Für die Anfangszeit hast du natürlich recht. Da war es einfach etwas, das möglich wurde und daher unkritisch gemacht wurde.

Heute aber ist das etwas anderes. Es ist sehr wohl eine Ideologie geworden, möglichst weltumspannend zu denken. Es ist vor allem eine Ideologie,die es geschafft hat, Kosten und Nutzen vollständig voneinander zu trennen. Es gibt keine Verantwortung gegenüber der Gesellschaft mehr. Dem Global Player bedeuten soziale Systeme nichts- es geht vor allem um Macht, sich möglichst viel Macht zu sichern, um die Regeln im Spiel zu bestimmen. Es geht darum, zu gewinnen und Grenzen verschwinden zu lassen.

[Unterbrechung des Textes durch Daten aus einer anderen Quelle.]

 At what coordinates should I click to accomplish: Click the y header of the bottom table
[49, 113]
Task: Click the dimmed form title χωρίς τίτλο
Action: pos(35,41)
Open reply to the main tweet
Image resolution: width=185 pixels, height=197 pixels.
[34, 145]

Nicht umsonst ist als Gegenbewegung die Ideologie des "Regionalen" entstanden, die sich demgegenüber der nachhaltigkeit, der Erhaltung regionaler Traditionen und Eigenheiten verschrieben hat, die bewahren möchte.

Interessant finde ich bei dem ganzen nur folgendes- der Global Player wird als progressiv betrachtet, der Regionallist als konservativ.
Hm, wem hängt jetzt bloß welche Partei an? Wink


RE: Zeitalter der Ideologien - Titus Feuerfuchs - 30.04.2013 01:20

(29.04.2013 22:32)Bunbury schrieb:  [...]
Interessant finde ich bei dem ganzen nur folgendes- der Global Player wird als progressiv betrachtet, der Regionallist als konservativ.
Hm, wem hängt jetzt bloß welche Partei an? Wink

Dass die CDU (in D) kaum mehr etwas mit Konservativismus zu tun hat, ist nichts Neues.
Die Grünen, auf die die hier wohl anspielst, sind ev. was das Umweltthema anlangt regional orientiert, ansonsten aber extreme Internationalisten.

Dazu kommt, dass es sich kein Staat und keine Partei leisten kann, sich der Globalisierung zu verschließen. Man muss nur damit umgehen können und z.B. nicht sinnlos Güter um die halbe Welt transportieren.


RE: Zeitalter der Ideologien - WernerS - 30.04.2013 10:41

Zitat:Wo siehst du liberale Umbrüche im zaristischen/kommunistischen Russland?

In der kaum noch bekannten Februarrevolution 1917 in Russland. Sie deuten allerdings nur auf eine Liberalisierung und Republikalisierung hin, sind nicht genuin liberal.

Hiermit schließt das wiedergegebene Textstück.